Customer experience management comes down to positively enhancing the feelings that the customer has when they do business with us. The simple way we phrase things can make a big impact on the feeling that the customer has during our interactions.

I’d like to share with you a brief two minute video I made explaining the nuance of how changing just a few simple words we use everyday can increase customer satisfaction and the positive tone of the message.

Please leave your feedback below.  I’d like to hear your comments.

Please share your comments and feedback below.

Helping you focus on your customers-


7 Replies to “Would You Like to Improve the Customer Experience?”

  1. Sarah – love CFA! I wrote about that a couple of weeks ago. The point is, to me, is to insure that the words are delivered with sincerity rather than a robotic response.

    Chris – anticipation of needs is where I was heading a well. Thanks for stating it in plain English. Ritz Carlton used to train it’s employees to use “my pleasure” but the have actually backe off of that in favor of training customer excellence values and empowering employees to express those values in a manner that works for them, that is genuine.

    John Goodman from TARP Group calls needs anticipation ‘psychic pizza’ in his book Strategic Customer Service. Good read.

    Barry Dalton says:
  2. The language we use in service environments is a critical cue to the what the customer can expect, and as service professionals, our first instinct (and usually the right one) is to make the language as service friendly as possible.

    But we also have to remember that because language is part of the physical environment, it has to be brand-appropriate, and fit the environment.

    In a vast majority of cases, “Would you like?” is a completely appropriate substitution for “Do you want?”, and I like the Chik-fil-A replacement of “no problem” with, “My pleasure”, but consider two dramatically different service experiences:

    If you’re at a Ritz-Carlton, and the staff continually asks, “would you like”, it is courteous, sure.
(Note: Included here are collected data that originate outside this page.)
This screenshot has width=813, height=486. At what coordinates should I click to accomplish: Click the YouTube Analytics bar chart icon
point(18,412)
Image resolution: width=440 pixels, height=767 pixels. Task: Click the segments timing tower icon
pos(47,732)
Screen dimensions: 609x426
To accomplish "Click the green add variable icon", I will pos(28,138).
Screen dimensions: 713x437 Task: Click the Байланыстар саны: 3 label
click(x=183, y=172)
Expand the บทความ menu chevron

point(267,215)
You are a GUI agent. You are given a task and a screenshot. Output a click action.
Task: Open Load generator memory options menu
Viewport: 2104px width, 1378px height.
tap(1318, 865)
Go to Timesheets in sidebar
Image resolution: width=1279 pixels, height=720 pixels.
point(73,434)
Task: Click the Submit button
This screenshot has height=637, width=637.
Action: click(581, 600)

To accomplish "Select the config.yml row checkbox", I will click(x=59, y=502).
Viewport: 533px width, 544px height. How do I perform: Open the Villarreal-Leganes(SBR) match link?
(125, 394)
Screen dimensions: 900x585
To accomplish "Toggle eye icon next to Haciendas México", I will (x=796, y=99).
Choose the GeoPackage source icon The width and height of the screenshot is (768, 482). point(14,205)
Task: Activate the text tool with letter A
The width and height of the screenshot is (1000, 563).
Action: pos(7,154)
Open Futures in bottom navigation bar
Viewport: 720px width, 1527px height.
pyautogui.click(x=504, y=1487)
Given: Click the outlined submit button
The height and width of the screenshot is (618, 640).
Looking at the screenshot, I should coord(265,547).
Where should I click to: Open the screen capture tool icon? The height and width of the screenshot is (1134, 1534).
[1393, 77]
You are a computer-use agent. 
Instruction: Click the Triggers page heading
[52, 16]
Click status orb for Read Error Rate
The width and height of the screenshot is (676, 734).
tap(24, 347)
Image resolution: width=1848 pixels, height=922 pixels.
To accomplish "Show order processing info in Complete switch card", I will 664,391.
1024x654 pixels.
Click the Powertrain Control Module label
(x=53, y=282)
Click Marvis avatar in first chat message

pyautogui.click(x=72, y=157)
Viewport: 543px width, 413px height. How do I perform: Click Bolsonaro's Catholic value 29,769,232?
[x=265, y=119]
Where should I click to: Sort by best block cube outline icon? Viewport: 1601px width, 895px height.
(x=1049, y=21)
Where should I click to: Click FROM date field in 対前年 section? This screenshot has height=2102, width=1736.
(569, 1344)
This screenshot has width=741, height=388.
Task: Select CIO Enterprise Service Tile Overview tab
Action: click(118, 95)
But the guest might be thinking, “What ‘I would like’ is for you to remember my preferences and anticipate my needs rather than asking me what you should already know.” – A completely legitimate reaction, given what the Ritz-Carlton brand stands for.

    Similarly, think of how a question such as, “would you like a biscuit with that?” while courteous, would seem oddly inappropriate and diminish the service experience if delivered by “The Soup Nazi”.

    As a default setting, the sort of language you suggest is a great start for a business just focussed on the basics. But as a component of the physical environment providing cues as to what the customer should expect from an interaction, in is more important that the language is appropriate for the service environment you’re looking to create.

  3. It’s good to see that the message came across and that there does seem to be an appreciation for the nuance of how phrasing can impact our communication message.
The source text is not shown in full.